CONSIGNE
Pouvez-vous recopier le passage du texte sur l'implication des pères qui commence par "La présence des" et s'arrête après "et al., 2015).", en remplaçant "pères" par "parents" ?

EXTRAIT SOURCE
####################

La présence des pères et leur implication active dans la famille et les responsabilités liées au soin des enfants peuvent compter pour le bien-être des enfants et des mères, mais aussi des pères eux-mêmes, qui profitent de relations plus affectueuses avec leurs enfants. Selon des recherches, les pères qui prennent le temps de s’impliquer dans le processus de l’accouchement avant, pendant et après la naissance ont davantage tendance à s’occuper de leurs jeunes enfants sur le long terme (Huerta et al., 2013 ; Levtov et al., 2015), ce qui peut jouer un rôle dans le développement de l’enfant et le bien-être de la famille. Des formations sur la paternité et des campagnes d’information peuvent répondre aux doutes des hommes sur les exigences de la paternité et les aider à percevoir les bienfaits d’une participation active à la vie familiale (MenEngage Alliance et al., 2015).

####################

DONNÉES
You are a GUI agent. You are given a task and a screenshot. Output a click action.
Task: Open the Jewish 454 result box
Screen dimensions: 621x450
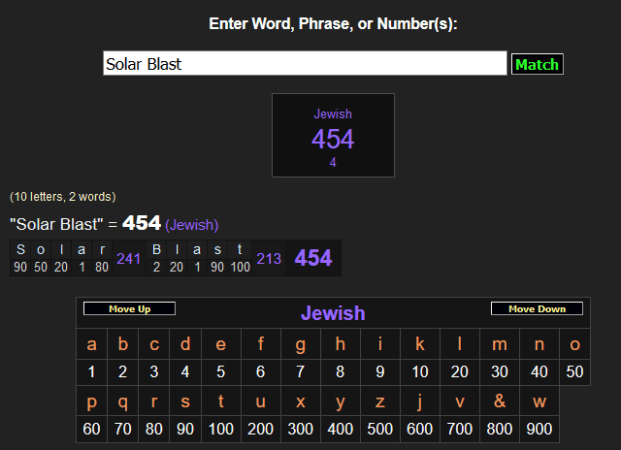[333, 136]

####################

RÉPONSE
La présence des parents et leur implication active dans la famille et les responsabilités liées au soin des enfants peuvent compter pour le bien-être des enfants et des mères, mais aussi des parents eux-mêmes, qui profitent de relations plus affectueuses avec leurs enfants. Selon des recherches, les parents qui prennent le temps de s’impliquer dans le processus de l’accouchement avant, pendant et après la naissance ont davantage tendance à s’occuper de leurs jeunes enfants sur le long terme (Huerta et al., 2013 ; Levtov et al., 2015), ce qui peut jouer un rôle dans le développement de l’enfant et le bien-être de la famille. Des formations sur la paternité et des campagnes d’information peuvent répondre aux doutes des hommes sur les exigences de la paternité et les aider à percevoir les bienfaits d’une participation active à la vie familiale (MenEngage Alliance et al., 2015).